Can Americans really look forward to another 3 ½ to 7 ½ years in which the President’s defenders see bigoted bogeymen behind all resistance to his policies? If so, we can probably expect the unnecessarily bitter partisan strife of the past sixteen years to worsen. The sentiments underlying Bush-hatred and Clinton-hatred can only be exacerbated by adding race into that already toxic mix. Can liberals imagine no legitimate, non-racist conservative (or libertarian) rebuttal to the change President Obama has in store for America? If not, then the President will have a hard time achieving his aim of bringing Americans back together. Roughly half the country will not take kindly to being portrayed as crazy or evil—or both. 

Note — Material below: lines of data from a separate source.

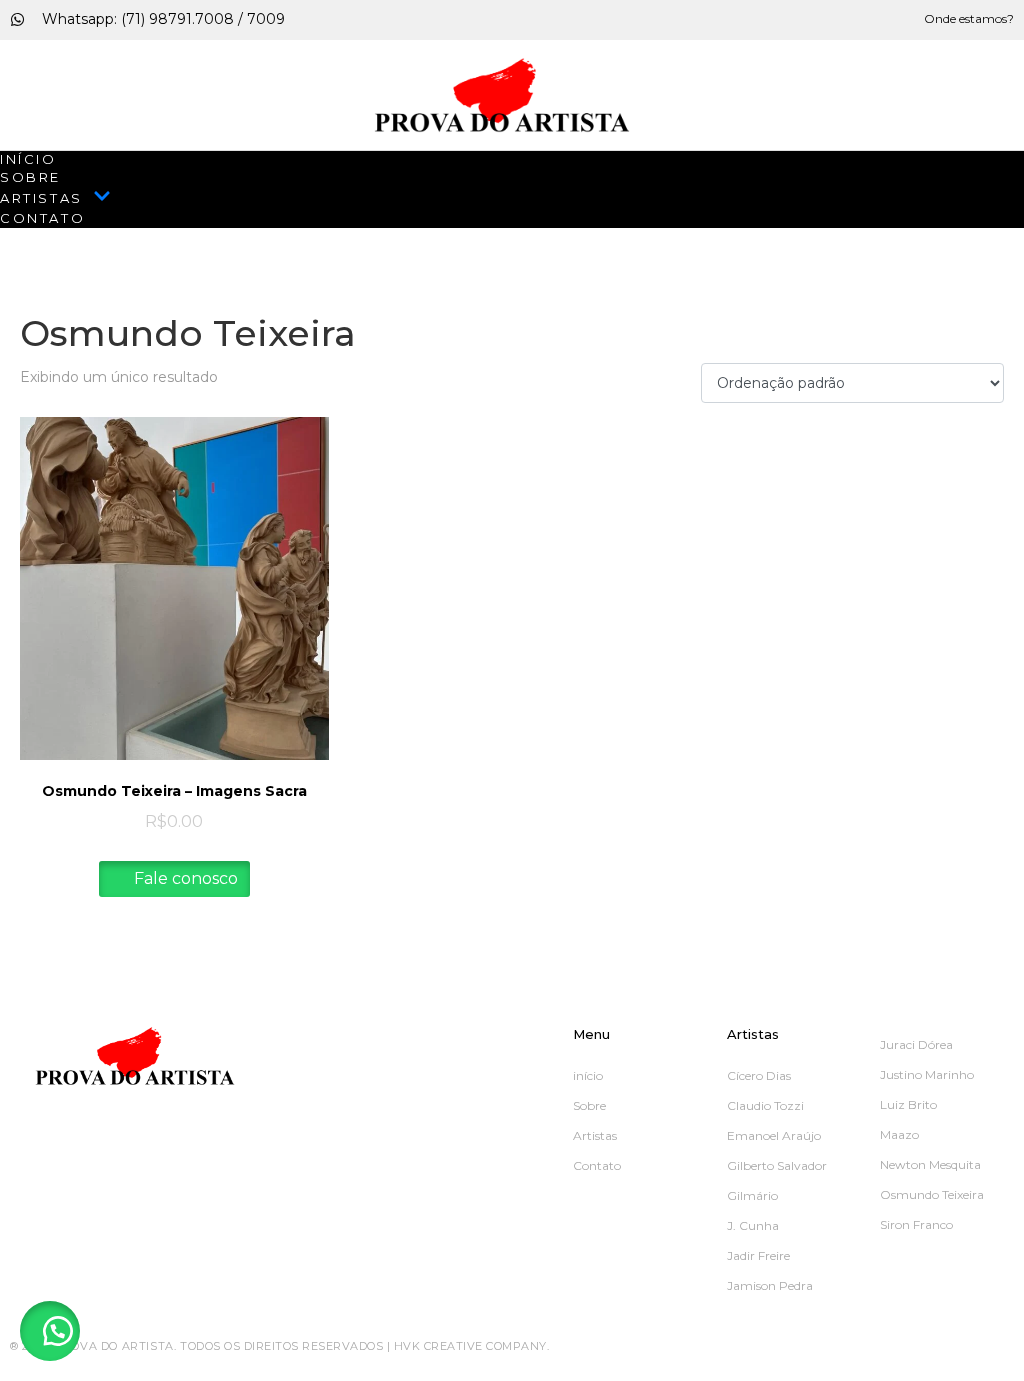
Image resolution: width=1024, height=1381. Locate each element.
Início (28, 159)
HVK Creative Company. (472, 1346)
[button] (50, 1331)
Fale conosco (184, 878)
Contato (42, 218)
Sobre (30, 177)
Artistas (41, 198)
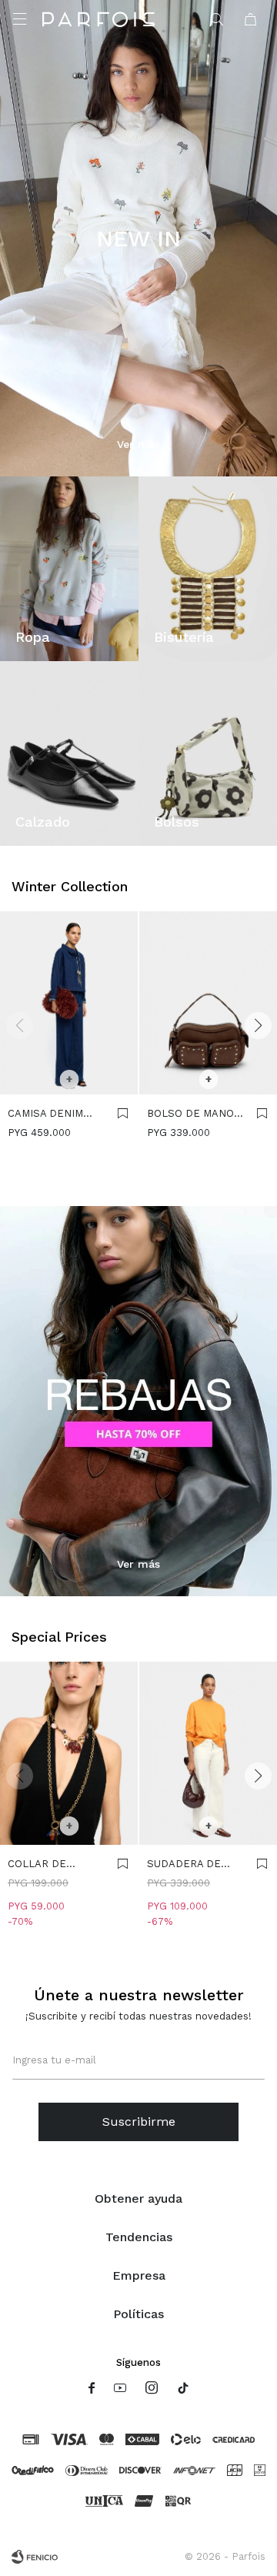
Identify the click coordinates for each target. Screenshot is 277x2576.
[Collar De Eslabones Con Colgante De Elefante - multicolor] (69, 1754)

One last issue bears mentioning. African-Americans, in my view, should be leerier of glibly playing the racism card than anyone. First of all, perhaps no other community can less afford to risk undermining its own credibility by repeatedly crying wolf. Secondly, America’s long-awaited “conversation on race” can only be poisoned by this thinly veiled indictment of so many of its intended participants. Moreover, unsubstantiated presumptions of bigotry arguably demean President Obama himself. Surely truly xenophobic opinions have no legitimate place in public discourse. If almost every iota of opposition to the President is held to be the product of white racism, then what are we to conclude? That his complexion should exempt him from virtually all criticism?

I doubt President Obama himself feels the need for such coddling—certainly not on account of his race. Nor, for that matter, should any African descendant. We are a people who suffered more than four centuries of enslavement, subjugation and persecution—and yet still produced innovators, entrepreneurs, financiers, physicians, scientists and, now, a leader of the free world. What we are not is a race of tenderfeet.